The company was founded in 1977 by Bruce Washburn and Bruce Doughty, then employees at Bath Iron Works. For the first several years of its existence, vessels were constructed on a lot in Woolwich until it moved to a building in East Boothbay. In July 2008, the shipyard burned to the ground in a fire sparked by a cutting torch. The fire caused an estimated $30 million in damage to the facility and under-construction vessels, and led the company to lay off 65 of its 100 employees. Immediately after the incident, the company began designing a replacement building, with operations continuing at other sites until being consolidated back to East Boothbay the following year. In 2016, the company began planning to expand to a site in Brunswick, Maine on the former Naval Air Station Brunswick, where it would locate steel cutting and some fabrication operations.
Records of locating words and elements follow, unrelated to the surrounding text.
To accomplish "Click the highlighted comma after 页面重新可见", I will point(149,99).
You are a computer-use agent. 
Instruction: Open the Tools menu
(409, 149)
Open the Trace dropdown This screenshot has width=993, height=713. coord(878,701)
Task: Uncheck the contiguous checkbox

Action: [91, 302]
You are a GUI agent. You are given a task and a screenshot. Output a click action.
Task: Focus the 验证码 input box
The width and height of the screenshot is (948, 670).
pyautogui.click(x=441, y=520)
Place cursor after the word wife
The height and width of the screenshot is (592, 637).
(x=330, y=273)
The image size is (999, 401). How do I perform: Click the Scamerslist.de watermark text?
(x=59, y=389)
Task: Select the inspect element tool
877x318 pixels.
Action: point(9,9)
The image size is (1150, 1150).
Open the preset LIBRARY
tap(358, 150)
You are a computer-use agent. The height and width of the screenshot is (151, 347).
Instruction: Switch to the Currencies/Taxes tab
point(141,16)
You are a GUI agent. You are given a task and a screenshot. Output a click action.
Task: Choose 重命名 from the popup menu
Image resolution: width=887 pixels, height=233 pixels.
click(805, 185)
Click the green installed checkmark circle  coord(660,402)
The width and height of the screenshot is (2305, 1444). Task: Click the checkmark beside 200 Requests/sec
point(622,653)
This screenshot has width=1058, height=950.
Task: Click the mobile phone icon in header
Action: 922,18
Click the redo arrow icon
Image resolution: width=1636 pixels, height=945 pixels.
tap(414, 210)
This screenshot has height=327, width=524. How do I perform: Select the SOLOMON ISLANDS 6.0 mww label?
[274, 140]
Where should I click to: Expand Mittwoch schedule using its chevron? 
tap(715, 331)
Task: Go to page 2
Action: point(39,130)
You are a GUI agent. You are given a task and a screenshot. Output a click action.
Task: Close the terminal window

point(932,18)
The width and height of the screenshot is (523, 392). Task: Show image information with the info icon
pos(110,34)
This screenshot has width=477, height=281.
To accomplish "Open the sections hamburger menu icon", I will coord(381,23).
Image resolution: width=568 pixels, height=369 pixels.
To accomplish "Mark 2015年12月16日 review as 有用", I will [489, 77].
Washburn & Doughty initially constructed primarily fishing boats, including some early examples of freezer trawlers on the US East Coast. It subsequently expanded into passenger vessels, and in 1997 delivered its first z-drive tugboat to a design that would eventually be the basis for most vessels built by the company—by 2018, Washburn & Doughty had delivered over 50 such tugboats. Led by Bruce Washburn, who was educated as a naval architect, the company designs about three quarters of the ships it builds. Since 2000, the company has built almost exclusively tugboats, becoming the largest builder of them on the East Coast by 2007 and holding just under 30% of the market in 2016. In 2018, it was awarded its first ferry construction contract since the 1990s for a 154 ft vehicle and passenger ferry, to enter service in 2020 for the Maine Department of Transportation.